GNOME Bugzilla – Bug 782298
Hardcoded path #!/usr/bin/python3 found in build-aux/post-install.py
Last modified: 2018-01-02 18:48:30 UTC
Some systems don't install python in /usr/bin, so using the hardcoded /usr/bin/python3 path may cause 'no such file or directory' error when the script is run.
Created attachment 351299 [details] [review]
build: fix the path to python3 for mesonscripts/post_install.py
What kind of system would we want to run gnome-clocks in that doesn't have python3 installed system-wide?
This problem was found on FreeBSD and python was installed system-wide with packages. The problem is that many *BSD systems use two prefixes: /usr is reserved for the base system. Packages are not considered part of the operating system, so they are installed into /usr/local, /usr/pkg or other user-chosen prefixes. Python is not included in the base system, so it cannot be installed into /usr.
Created attachment 365999 [details] [review]
build: fix the path to python3 for build-aux/post-install.py
I still don't like these changes.
Debian automatically rewrites the shebangs for packaged Python scripts to have them work consistently and appropriately for Debian. (The GNOME Tweaks shebang on Debian is /usr/bin/python3 ).
Why can't BSD do that too if they're going to have an unusual system?
I do not think it's right for whatever version of Python a user has locally installed to be used to run GNOME Tweaks. I want the system Python 3 only to be used.
(In reply to Jeremy Bicha from comment #5)
> I still don't like these changes.
> Debian automatically rewrites the shebangs for packaged Python scripts to
> have them work consistently and appropriately for Debian. (The GNOME Tweaks
> shebang on Debian is /usr/bin/python3 ).
Using absolute path in shebangs of packaged scripts is correct and recommended. FreeBSD does do the same thing, so the shebang of gnome-tweak-tool on FreeBSD is /usr/local/bin/python2.7. (FreeBSD still uses GNOME 3.18 so it is python2)
However, I think the rule of using hard-coded path only applies to files provided by distributions. We cannot expect all distributions to install python3 to the same path, and the only portable absolute paths are /bin/sh and /usr/bin/env. The proper way of hard-coding paths of interpreters into scripts is to use '#!@PYTHON@' in shebangs and ask the build system to replace them with the path it find. You only rely on PATH to find python3 at build time. After the package is installed, it becomes an absolute path specific to a distribution so users cannot change it with PATH. Thus, we follow the recommendation of distributions without hard-coding non-portable paths in sources.

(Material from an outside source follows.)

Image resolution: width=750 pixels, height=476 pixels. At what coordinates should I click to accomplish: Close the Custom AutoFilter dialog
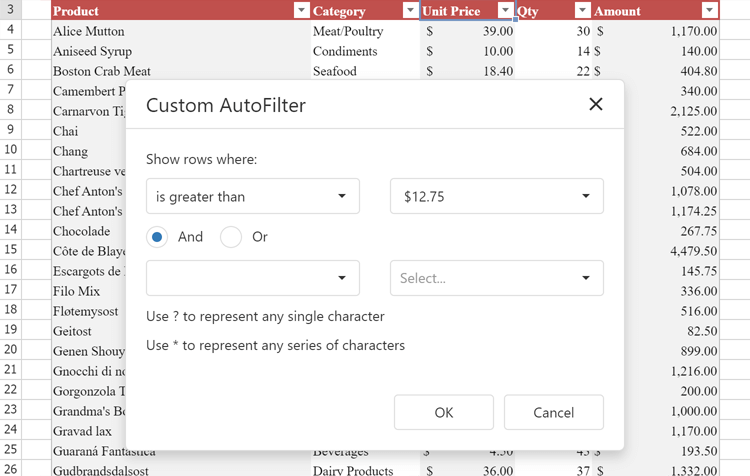(x=596, y=105)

> Why can't BSD do that too if they're going to have an unusual system?
I think the problem is not 'why we cannot do' but 'why we have to do'. Yes, FreeBSD ports has the ability to patch shebangs by setting one variable in Makefile. It can even patch outdated configure or libtool scripts to fix common problems by setting a variable. However, if users decide to build software from sources by themselves, they will wonder why they cannot build it while the version in FreeBSD ports can be built successfully without any patch files.
I use JHBuild to build GNOME directly from upstream git repositories in order to catch problems early. I think it is good to reduce the number of downstream patches, so everything can be tested easily.
> I do not think it's right for whatever version of Python a user has locally
> installed to be used to run GNOME Tweaks. I want the system Python 3 only to
> be used.
build-aux/post-install.py is not an installed script. It is only used during 'ninja install'. It is not something users can use after installation is done. Since we are required to rely on PATH to find python3 during 'configure' and 'build' phases, I don't know why we cannot use '#!/usr/bin/env python3' in a script used for installation. build-aux/post-install.py is not gnome-tweak-tool and it should never be packaged.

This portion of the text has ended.